While Angela and Mark are considering "controlled drinking", another young woman Canvas spoke to knows this would not work for her. Raine is 26. She discovered alcohol when she was 13 and one thing she has realised since getting into recovery is that there was never just one or two drinks. "I never saw the point of drinking unless I was going to get obliterated," she says. She has managed to stop drinking twice before but was never able to keep it up.
"Every time I've started again, it's taken a shorter time for my life to be total ruin. This last time it took just six months and I was left wishing I had never picked up that first drink. I don't just have a drinking problem, I can't stop."
Raine attended the intensive public outpatient women's programme at CADS' Mt Eden facility. "It was amazing and taught me so much," she says. "My mother dropped me off one day and said, 'they're a motley-looking group, aren't they?' and I could see she was battling with a bit of shame to see me there.
I can see how private treatment would help, because the disease doesn't discriminate, but people do." For Raine, the decision to not try and go it alone and instead to seek professional treatment has been a lifesaver. She knows she'll require ongoing support and this is one reason the Augustus Clinic provides extended post-treatment aftercare.
"If you think you may have a problem," Barclay says, "the first step is to find out what the options are and the best treatment approach for you. This means getting a comprehensive assessment from an alcohol and drug professional.

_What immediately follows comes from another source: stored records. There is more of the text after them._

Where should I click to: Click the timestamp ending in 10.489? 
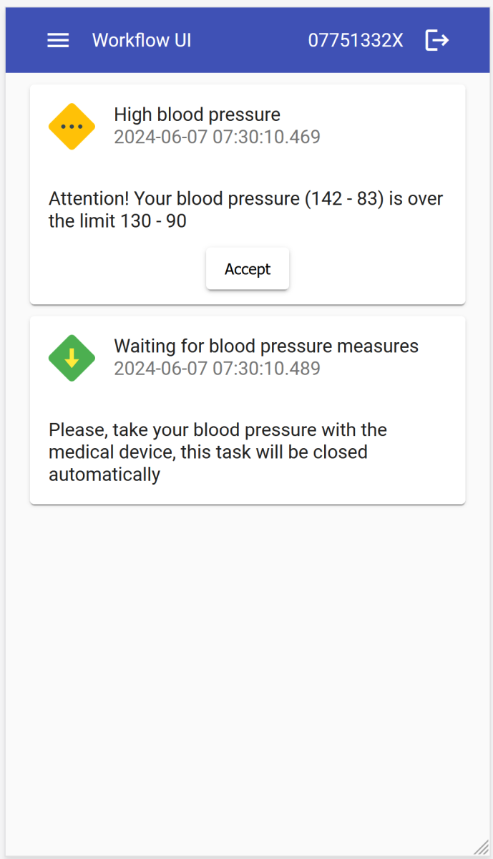(x=217, y=369)
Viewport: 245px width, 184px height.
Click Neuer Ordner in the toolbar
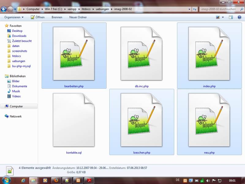[x=78, y=17]
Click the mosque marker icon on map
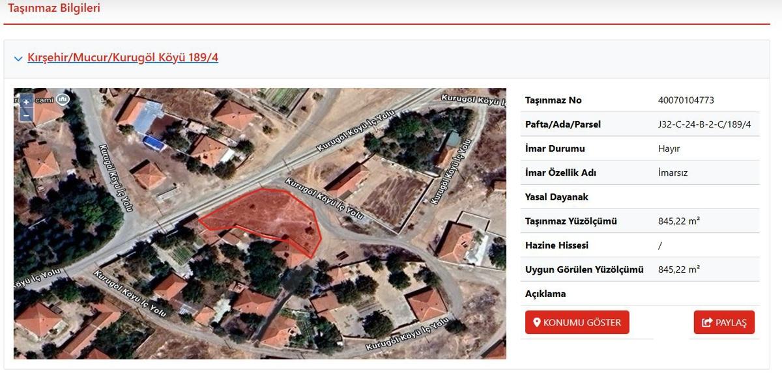Screen dimensions: 782x373 point(63,99)
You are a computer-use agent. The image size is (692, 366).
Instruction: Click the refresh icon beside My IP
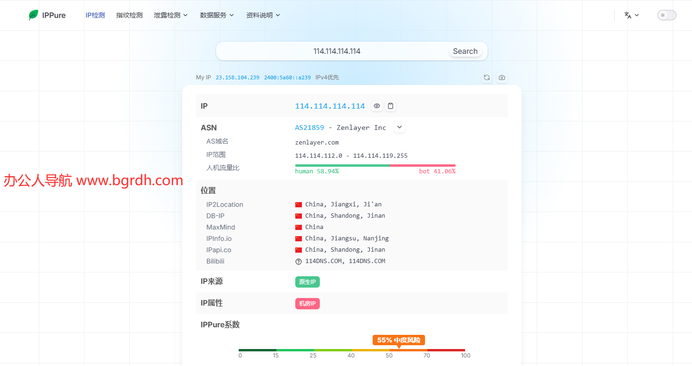click(x=487, y=77)
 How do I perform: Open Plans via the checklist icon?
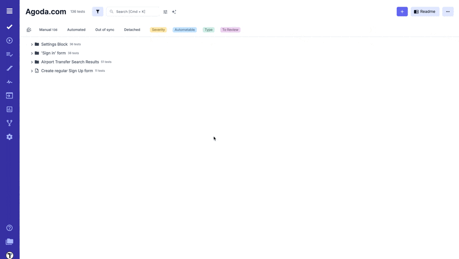(x=10, y=54)
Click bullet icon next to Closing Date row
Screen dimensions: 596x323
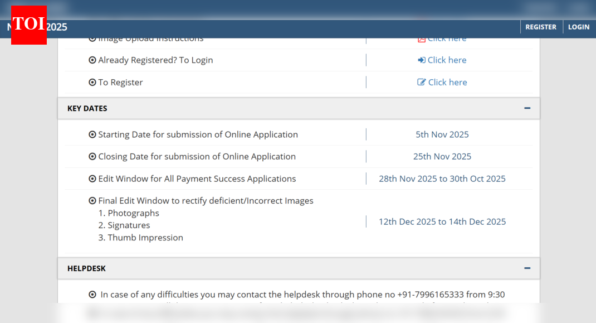92,156
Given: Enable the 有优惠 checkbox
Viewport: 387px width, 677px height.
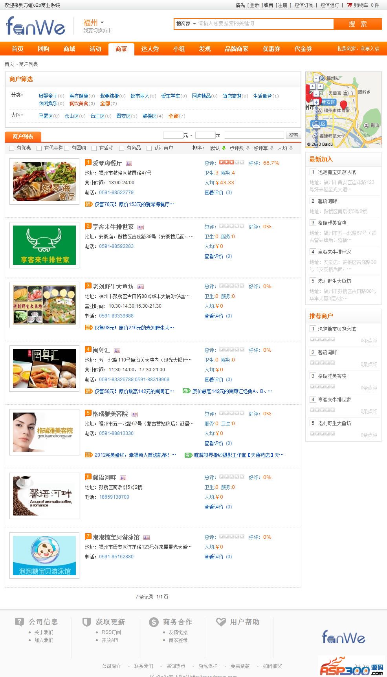Looking at the screenshot, I should (x=11, y=148).
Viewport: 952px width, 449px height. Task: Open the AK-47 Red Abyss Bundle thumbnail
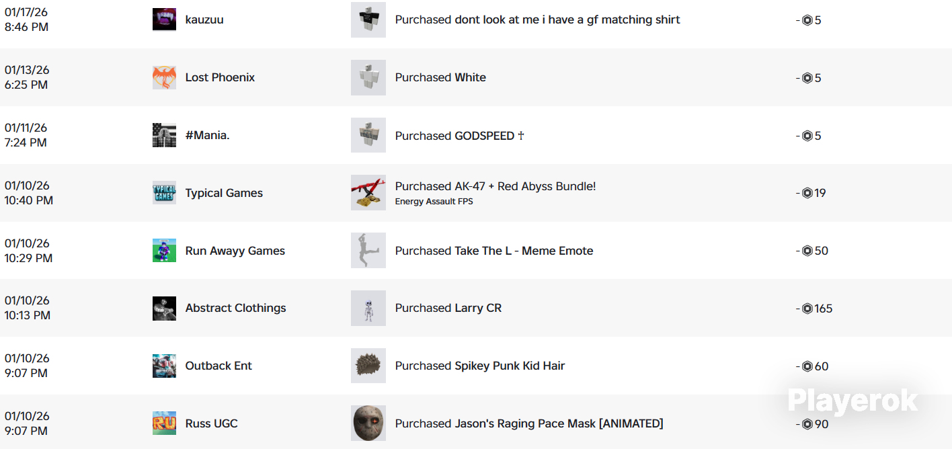[x=368, y=193]
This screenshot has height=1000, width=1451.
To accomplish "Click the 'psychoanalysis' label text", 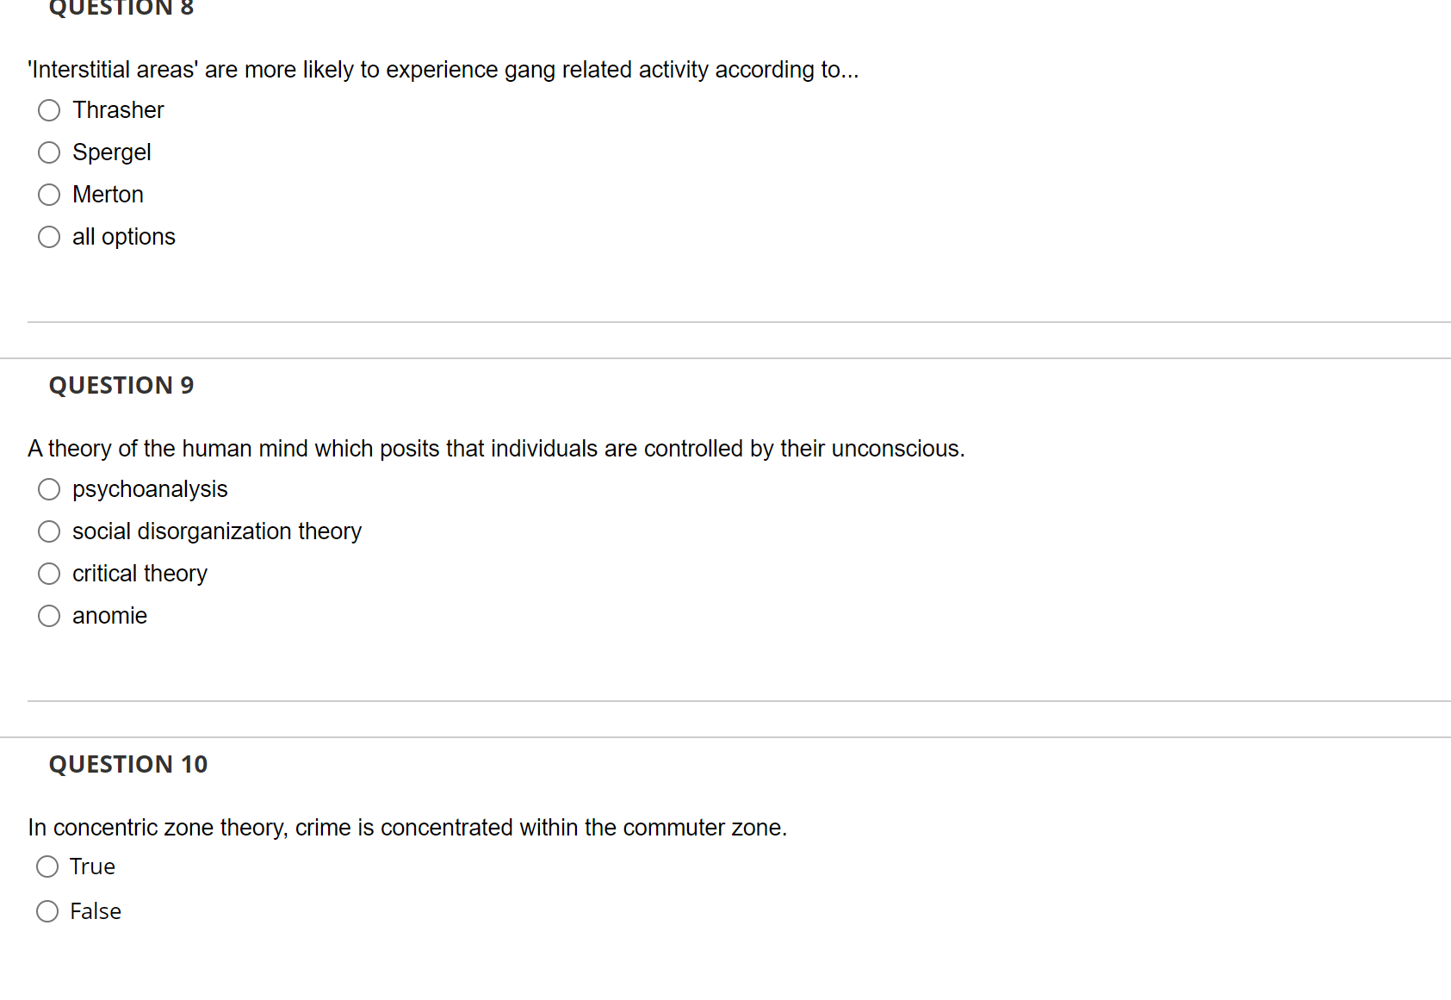I will (x=150, y=489).
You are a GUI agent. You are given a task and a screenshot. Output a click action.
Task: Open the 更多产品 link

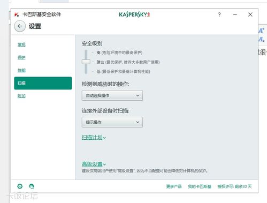click(x=174, y=186)
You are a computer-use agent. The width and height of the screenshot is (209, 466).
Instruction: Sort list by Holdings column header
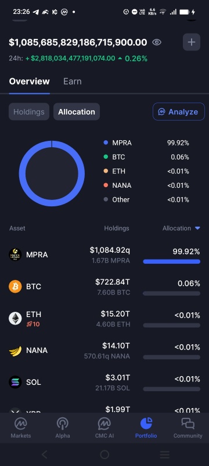pyautogui.click(x=117, y=228)
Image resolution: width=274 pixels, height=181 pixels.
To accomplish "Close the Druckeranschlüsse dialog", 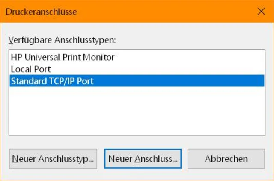I will coord(261,12).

Based on this assessment, people can choose to undergo one-on-one counselling and/or have the option of the attending the outpatient programme, or we may need to refer them to a more appropriate service." "People often feel that if they stop drinking, it's going to take all the fun and sociability out their lives.
The reality is that by addressing these issues, people end up with more choices to really live the life they want."